▶ _ACTIVITY_:
Transcribe the data exactly. Leave nothing out.

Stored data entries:
########

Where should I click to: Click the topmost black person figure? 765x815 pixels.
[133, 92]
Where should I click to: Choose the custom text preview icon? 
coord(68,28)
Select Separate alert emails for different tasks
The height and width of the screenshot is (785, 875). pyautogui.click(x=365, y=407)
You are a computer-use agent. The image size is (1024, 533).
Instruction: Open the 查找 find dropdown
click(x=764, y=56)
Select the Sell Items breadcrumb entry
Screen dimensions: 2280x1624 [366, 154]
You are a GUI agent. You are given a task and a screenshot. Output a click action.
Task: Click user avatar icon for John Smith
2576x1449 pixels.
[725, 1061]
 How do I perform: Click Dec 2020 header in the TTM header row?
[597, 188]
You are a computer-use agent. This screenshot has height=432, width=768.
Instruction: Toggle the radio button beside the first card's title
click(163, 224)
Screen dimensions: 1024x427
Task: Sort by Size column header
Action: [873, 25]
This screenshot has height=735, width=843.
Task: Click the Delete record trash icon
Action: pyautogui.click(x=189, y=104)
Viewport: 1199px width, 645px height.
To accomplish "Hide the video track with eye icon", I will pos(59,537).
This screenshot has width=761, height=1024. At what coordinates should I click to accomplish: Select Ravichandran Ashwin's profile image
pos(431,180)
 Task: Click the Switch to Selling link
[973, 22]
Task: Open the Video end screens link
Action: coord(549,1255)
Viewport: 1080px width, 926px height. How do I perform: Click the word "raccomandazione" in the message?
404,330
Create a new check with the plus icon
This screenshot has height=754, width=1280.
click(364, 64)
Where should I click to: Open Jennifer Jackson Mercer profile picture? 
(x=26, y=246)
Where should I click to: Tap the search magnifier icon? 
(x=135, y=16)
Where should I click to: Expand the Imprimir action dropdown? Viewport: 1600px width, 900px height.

########

▶ _SOLUTION BELOW_:
Where should I click to: Click the topmost black person figure? 765x815 pixels.
[133, 92]
Where should I click to: Choose the custom text preview icon? 
coord(68,28)
Select Separate alert emails for different tasks
The height and width of the screenshot is (785, 875). pyautogui.click(x=365, y=407)
You are a computer-use agent. The image size is (1024, 533).
Instruction: Open the 查找 find dropdown
click(x=764, y=56)
Select the Sell Items breadcrumb entry
Screen dimensions: 2280x1624 [366, 154]
You are a GUI agent. You are given a task and a screenshot. Output a click action.
Task: Click user avatar icon for John Smith
2576x1449 pixels.
[725, 1061]
 How do I perform: Click Dec 2020 header in the TTM header row?
[597, 188]
You are a computer-use agent. This screenshot has height=432, width=768.
Instruction: Toggle the radio button beside the first card's title
click(163, 224)
Screen dimensions: 1024x427
Task: Sort by Size column header
Action: [873, 25]
This screenshot has height=735, width=843.
Task: Click the Delete record trash icon
Action: pyautogui.click(x=189, y=104)
Viewport: 1199px width, 645px height.
To accomplish "Hide the video track with eye icon", I will pos(59,537).
This screenshot has width=761, height=1024. At what coordinates should I click to accomplish: Select Ravichandran Ashwin's profile image
pos(431,180)
 Task: Click the Switch to Selling link
[973, 22]
Task: Open the Video end screens link
Action: coord(549,1255)
Viewport: 1080px width, 926px height. How do I perform: Click the word "raccomandazione" in the message?
404,330
Create a new check with the plus icon
This screenshot has height=754, width=1280.
click(364, 64)
Where should I click to: Open Jennifer Jackson Mercer profile picture? 
(x=26, y=246)
Where should I click to: Tap the search magnifier icon? 
(x=135, y=16)
Where should I click to: Expand the Imprimir action dropdown? Viewport: 1600px width, 900px height.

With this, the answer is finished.